Einmal war Smadar sogar der Star in einer
politischen Kampagne. Ihr Vater Rami Elchanan, ein Graphiker, hatte vor
den Wahlen 1988 eine Anzeige für die Friedensbewegung gestaltet, die
damals alle Zeitungen veröffentlichten. Zu einem Photo von seiner
kleinen Tochter hatte er den Text gestellt: "Smadar verdient mehr, als
der Likud anzubieten hat". Der Slogan sollte eine Antwort sein auf den
offiziellen Wahlspruch der damals regierenden Likud-Partei, der lautete:
"Nur der Likud kann".
Dies macht den gewaltsamen Tod von Smadar vielleicht
noch tragischer.

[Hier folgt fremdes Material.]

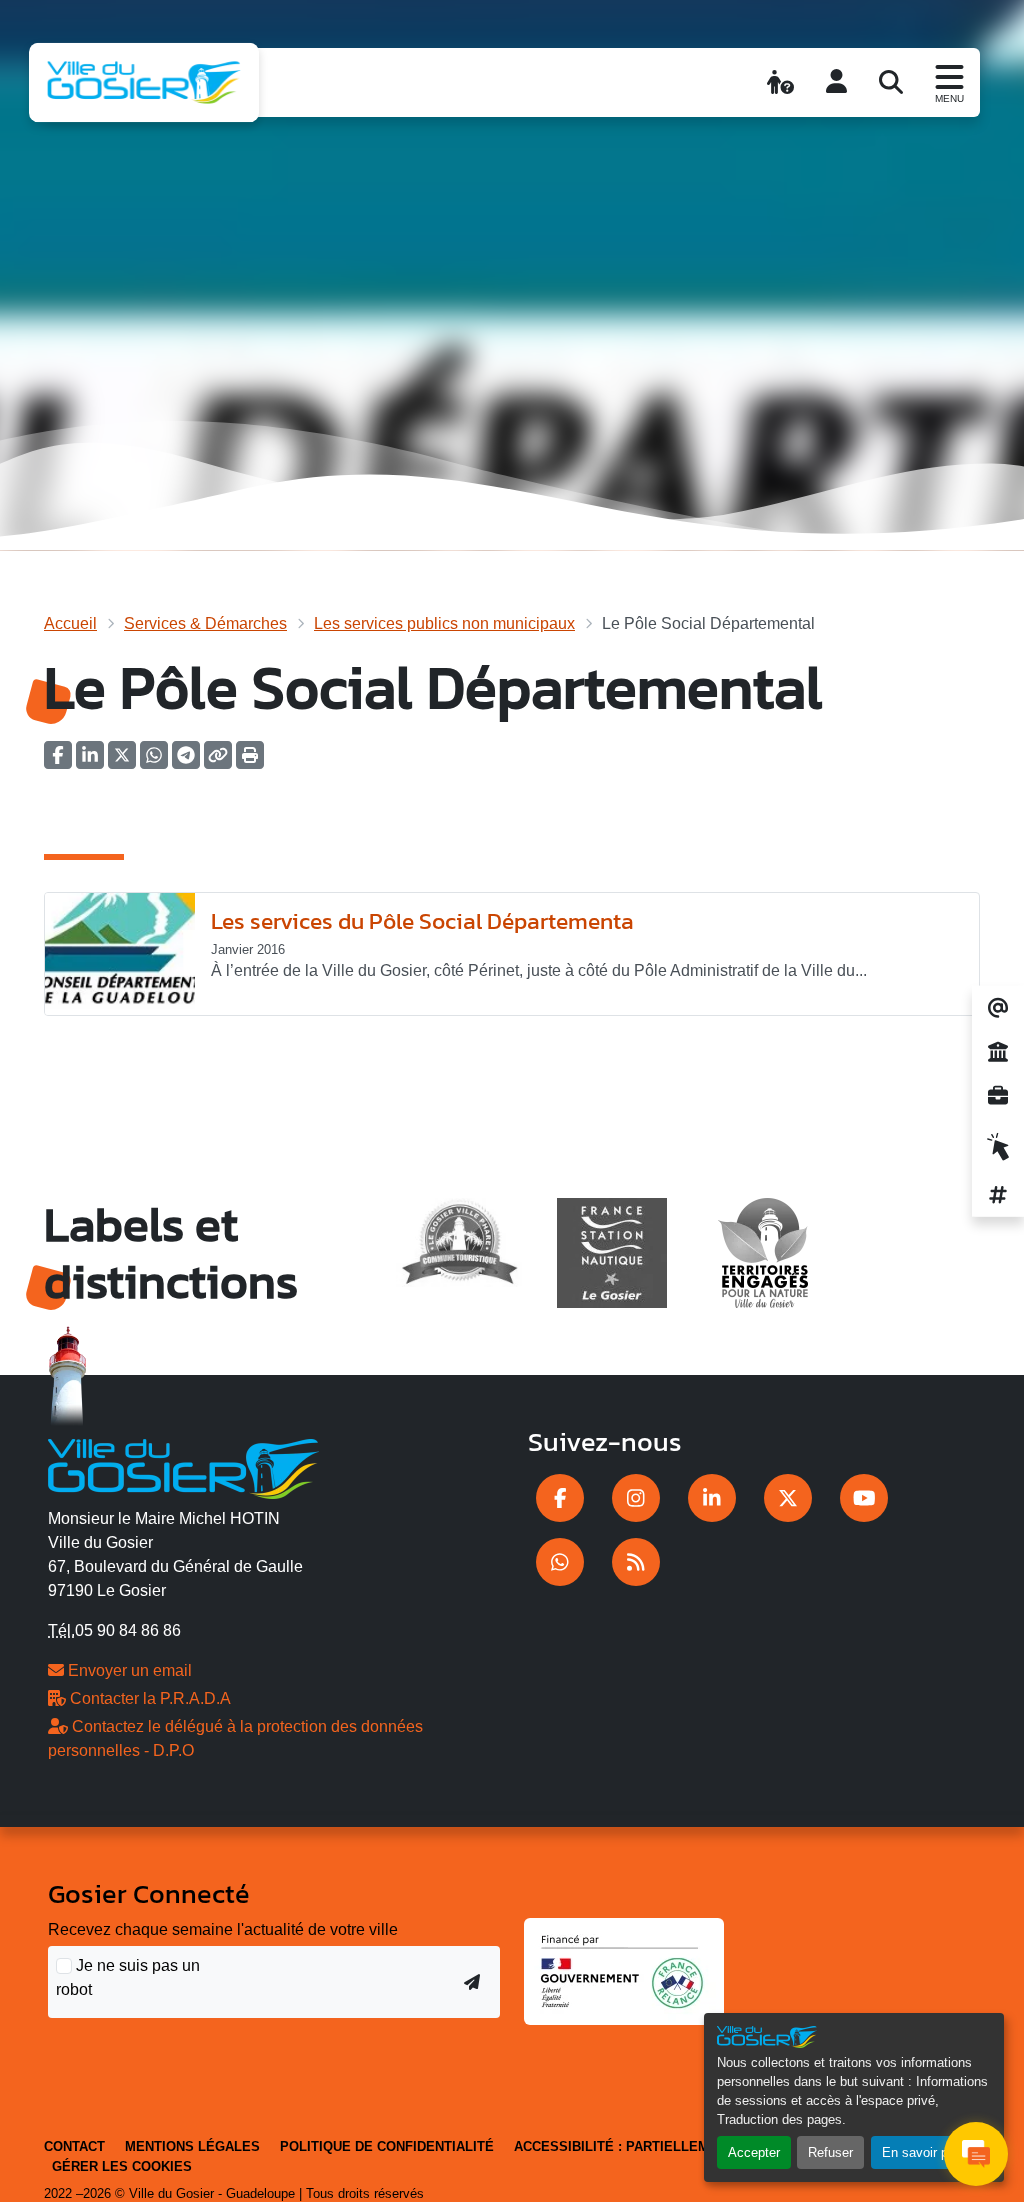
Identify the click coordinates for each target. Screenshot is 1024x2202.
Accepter (754, 2152)
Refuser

Der Terror unterscheidet nicht zwischen Linken und
Rechten, zwischen Friedensbefürwortern und Friedensgegnern, zwischen
Arabern und Juden - manche der Opfer waren Araber. Smadar wurde von
islamistischen Fanatikern ermordet, die zu jenem Volk gehören, mit dem
ihre Eltern die Aussöhnung suchen. Aber Nurit beschuldigt die eigene
Regierung, ein Klima geschaffen zu haben, in dem der Terror gedeihe.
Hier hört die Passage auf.